Piotr Szturmaj bncrbme at jadamspam.pl
Sat Jun 1 16:12:53 PDT 2013


W dniu 01.06.2013 23:55, Jonathan M Davis pisze:
> The guarantees of @safe hold only so long as there are no holes in it, but any
> and all holes we find get fixed. Making ref be truly @safe has been a large part
> of the recent ref discussions, as you can currently get away with doing
> something like
>
> ref int id(ref int i) { return i; }
>
> ref int foo()
> {
>      int j;
>      return id(j);
> }

I know that introducing another type qualifier may complicate things
but this would be a compile time solution.

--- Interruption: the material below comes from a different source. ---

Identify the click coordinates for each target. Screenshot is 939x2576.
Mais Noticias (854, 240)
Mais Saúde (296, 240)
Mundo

I mean _scope_ type qualifier, so your example could be rewritten as:

ref int id(ref int i) { return i; }

ref int foo()
{
     int j;
     return id(j); // error: could not pass scope(int) as ref int parameter
}

Taking an address of local variable would always yield a scope
qualified type, scope(int) in this example.

Obviously, scope qualified type could be passed to functions taking
scope parameters:

void bar(scope ref int i) { i = 10; }

void foo()
{
     int j = 0;
     bar(j); // ok
     assert(i == 10);
}

I think this could fill the @safety holes.